# iphone 4 - saying I have messages when I don't



## caylak6 (Oct 11, 2013)

I deleted a few messages I had already read. They were from one person only, and it was a bit of a long thread. Now it's saying I have 11 unread messages, when I have no unread messages. New ones will appear as normal, and when I read them the number goes back to 11. I've tried resetting my network settings, I've tried the most popular solutions I've seen online, and none of them have worked. Sometimes the number will disappear, but when I open the iMessage app again, the number returns. I have the latest version of iOS 7.0.4, and this problem started happening maybe a week or so after I updated. I have had no other problems so far. Down below is a screenshot of what's been happening. Any help would be much appreciated.

Also, when I get more messages from this person, the same person, the number doesn't go away either.

http://i40.tinypic.com/2rzyiie.jpg


----------



## TerryNet (Mar 23, 2005)

Since I don't know what "the most popular solutions" are that you tried I'll give you mine: turn the phone off; turn it back on.


----------



## caylak6 (Oct 11, 2013)

Oops, I meant to give a link to the site I tried.
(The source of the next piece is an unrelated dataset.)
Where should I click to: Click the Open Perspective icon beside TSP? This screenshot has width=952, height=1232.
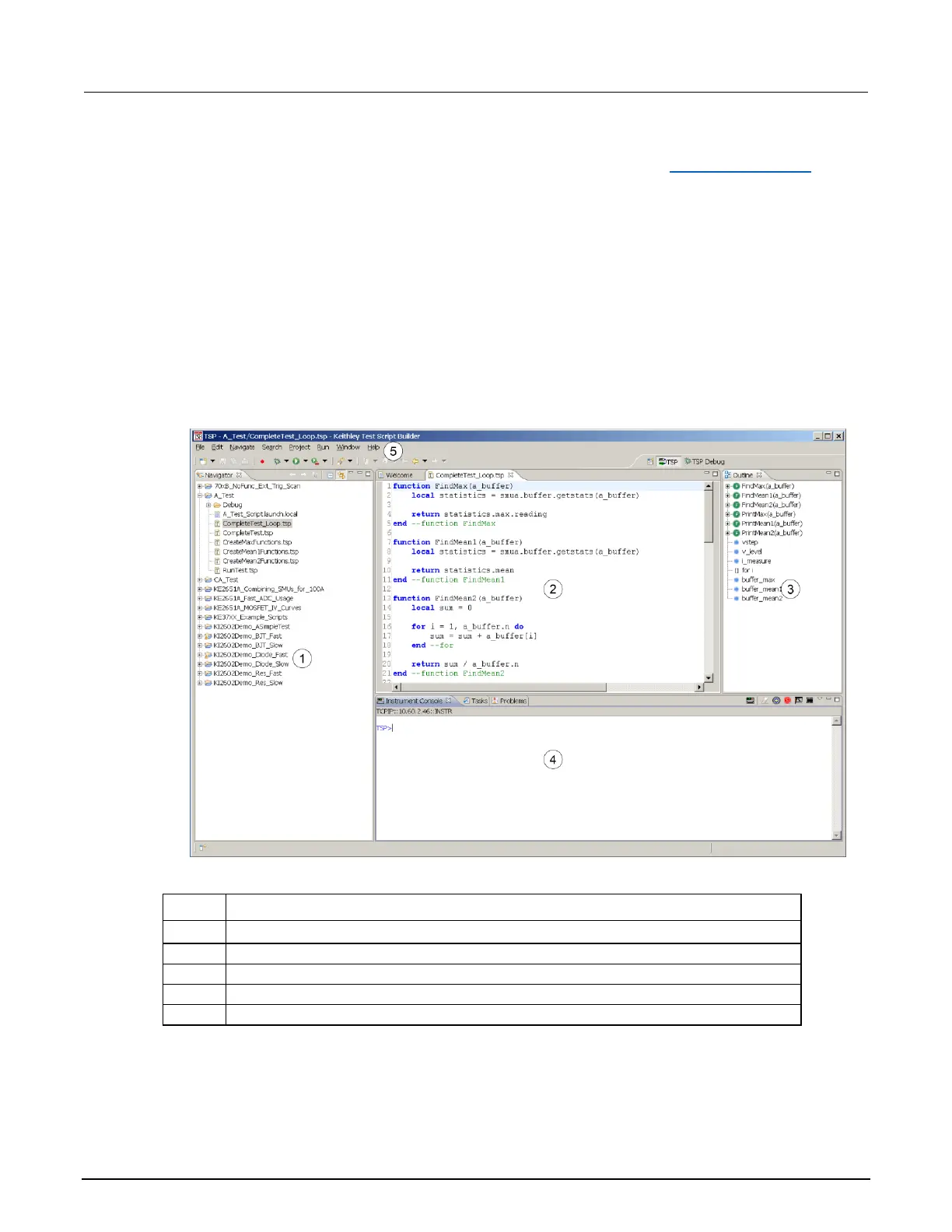(650, 461)
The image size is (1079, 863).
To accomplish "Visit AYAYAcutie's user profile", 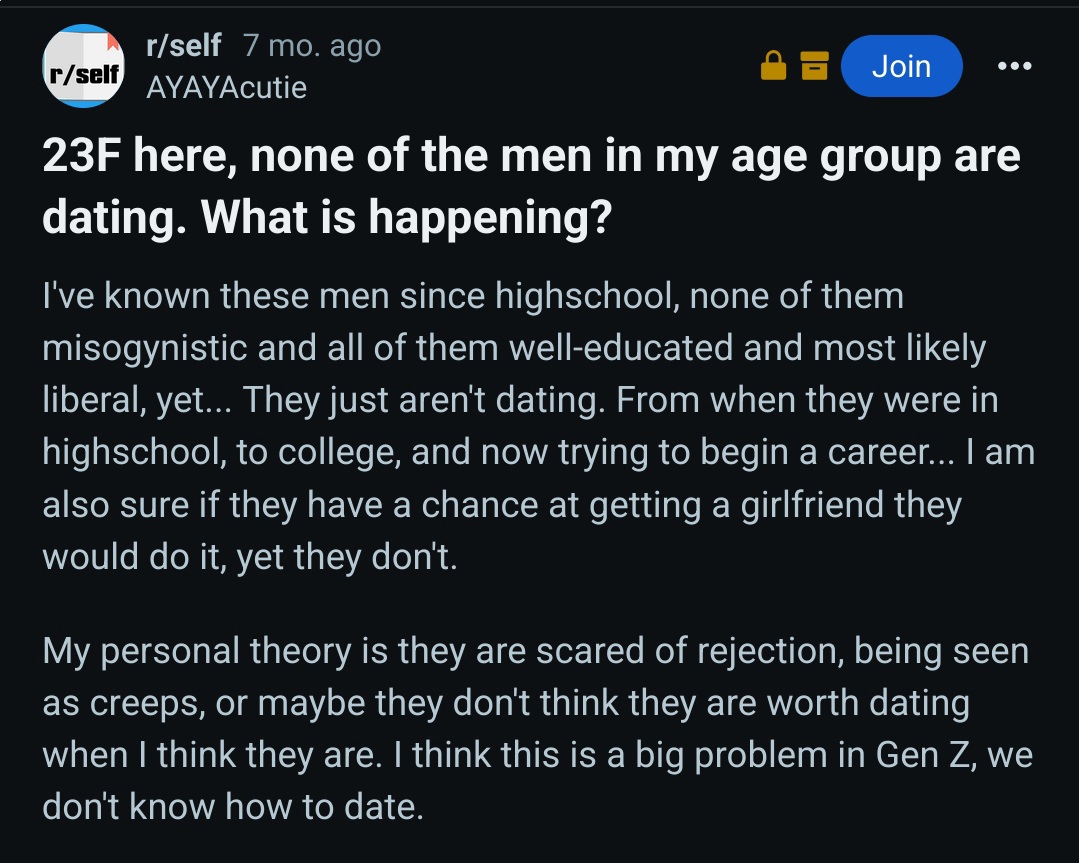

It was this one, and they were the only suggestions I could find, pretty much everywhere else.

http://answerquestions.hubpages.com/hub/Why-Does-My-iPhone-Say-I-Have-A-Text-Message-When-I-Dont

That'll work, actually, but when I turn it on again and read a new message, it'll go back to that same number. I can't see any other solution working, other than maybe restoring my phone and starting from scratch.


----------